The task — Rewrite all of the material below, renaming "Task" to "Goal" and keeping everything else the same. Omit the pictures from your answer.

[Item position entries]

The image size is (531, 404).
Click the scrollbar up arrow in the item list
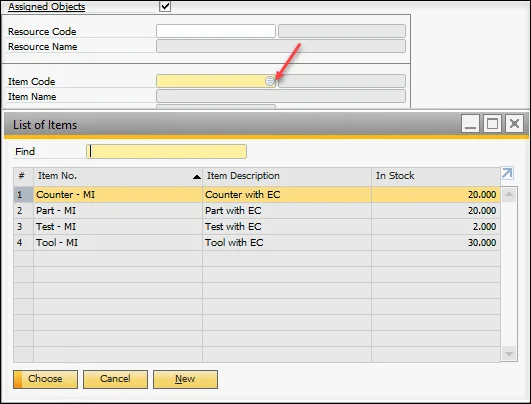(x=509, y=195)
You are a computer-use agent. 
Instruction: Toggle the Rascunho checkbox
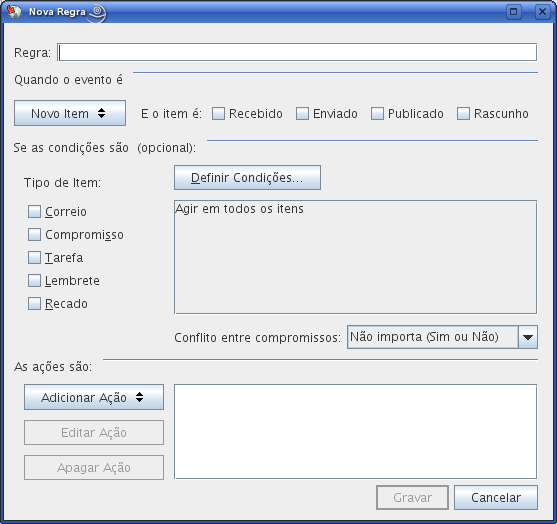pos(463,114)
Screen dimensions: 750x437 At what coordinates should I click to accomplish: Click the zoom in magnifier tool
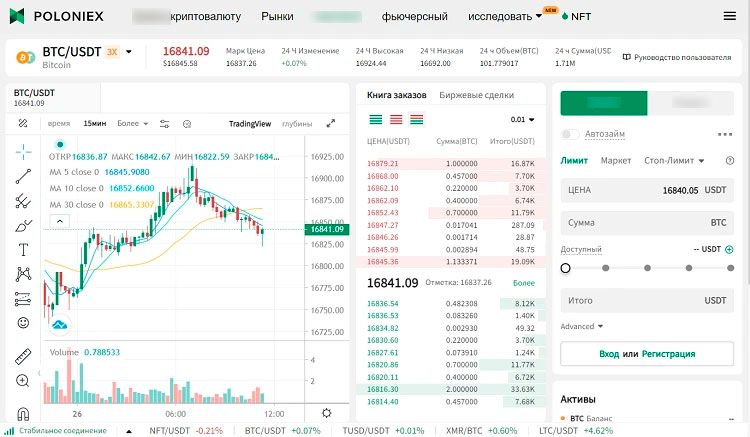pyautogui.click(x=23, y=381)
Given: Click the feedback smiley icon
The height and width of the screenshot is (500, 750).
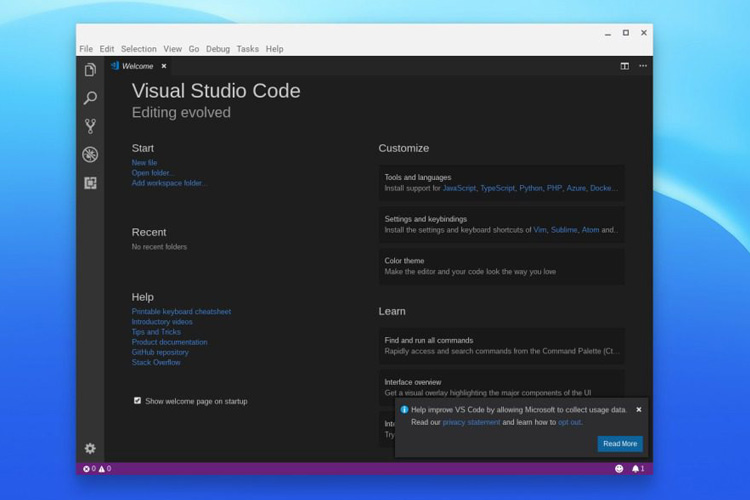Looking at the screenshot, I should tap(618, 468).
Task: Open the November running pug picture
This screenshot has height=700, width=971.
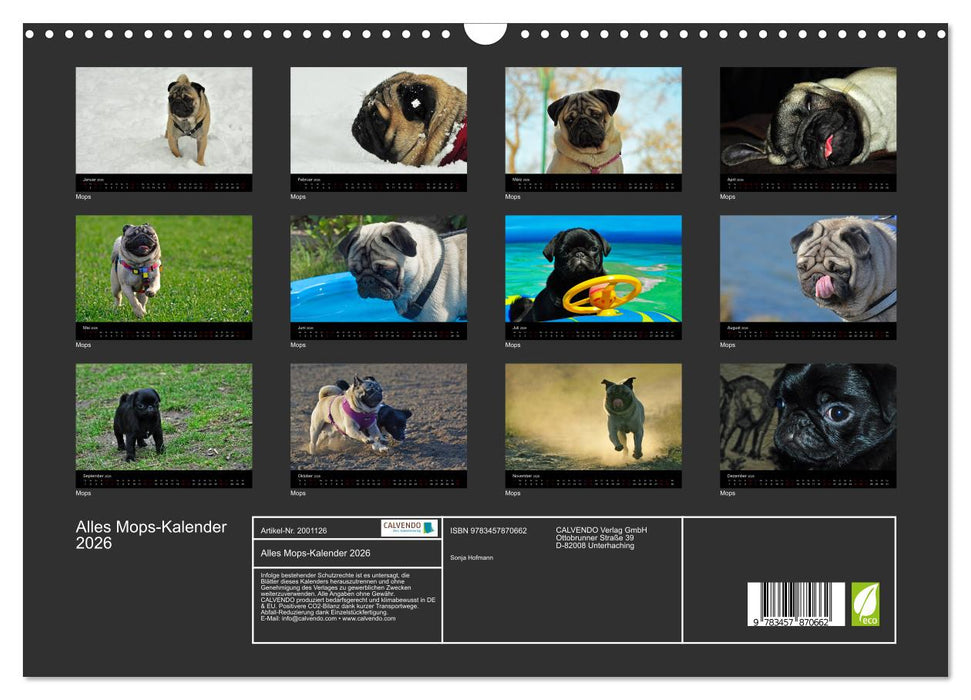Action: (x=593, y=418)
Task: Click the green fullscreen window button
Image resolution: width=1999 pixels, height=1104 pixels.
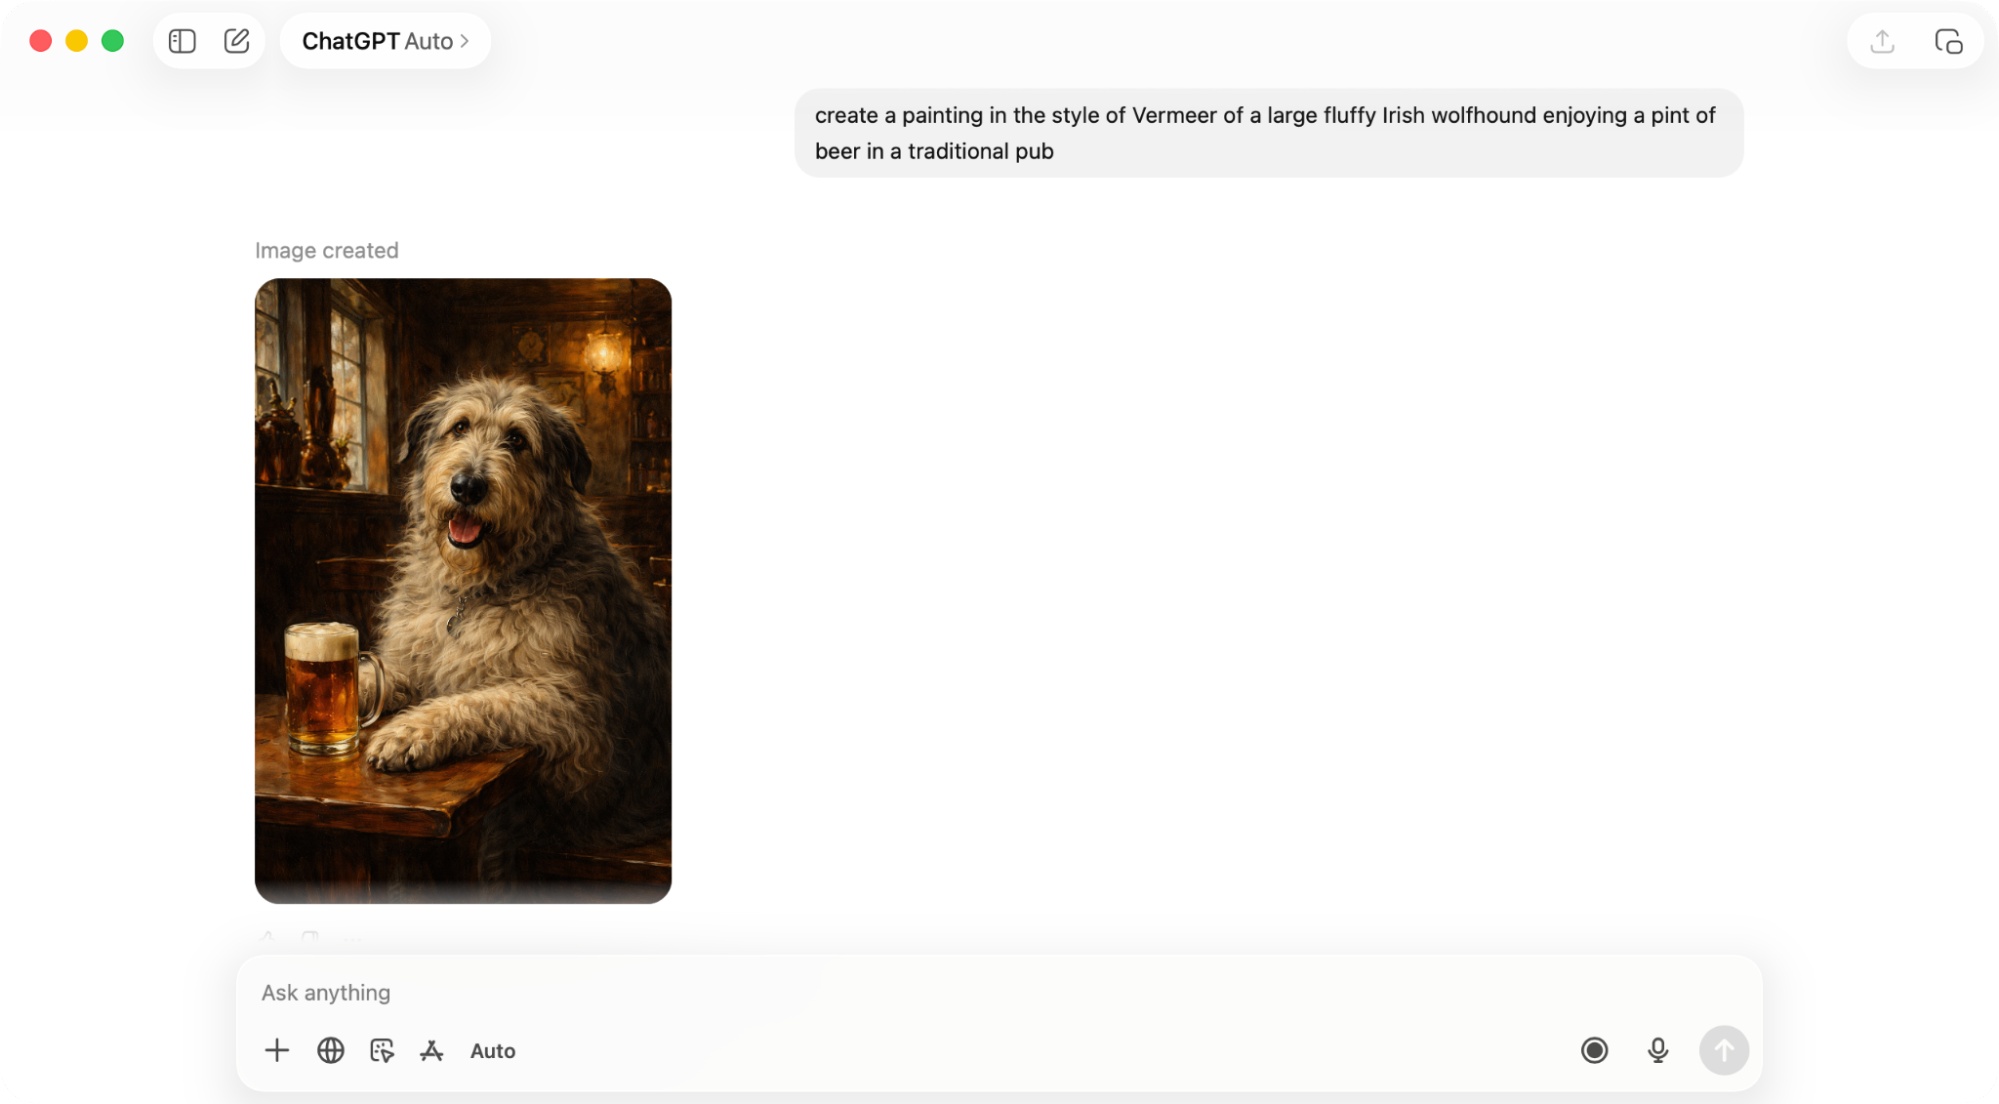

Task answer —
The image size is (531, 404).
Click the scrollbar up arrow in the item list
(x=509, y=195)
You are a computer-use agent. 
Instruction: Toggle the Rascunho checkbox
pos(463,114)
Screen dimensions: 750x437 At what coordinates should I click to accomplish: Click the zoom in magnifier tool
pyautogui.click(x=23, y=381)
Given: Click the feedback smiley icon
The height and width of the screenshot is (500, 750).
Looking at the screenshot, I should tap(618, 468).
Goal: Open the November running pug picture
This screenshot has height=700, width=971.
Action: (x=593, y=418)
Goal: Click the green fullscreen window button
Image resolution: width=1999 pixels, height=1104 pixels.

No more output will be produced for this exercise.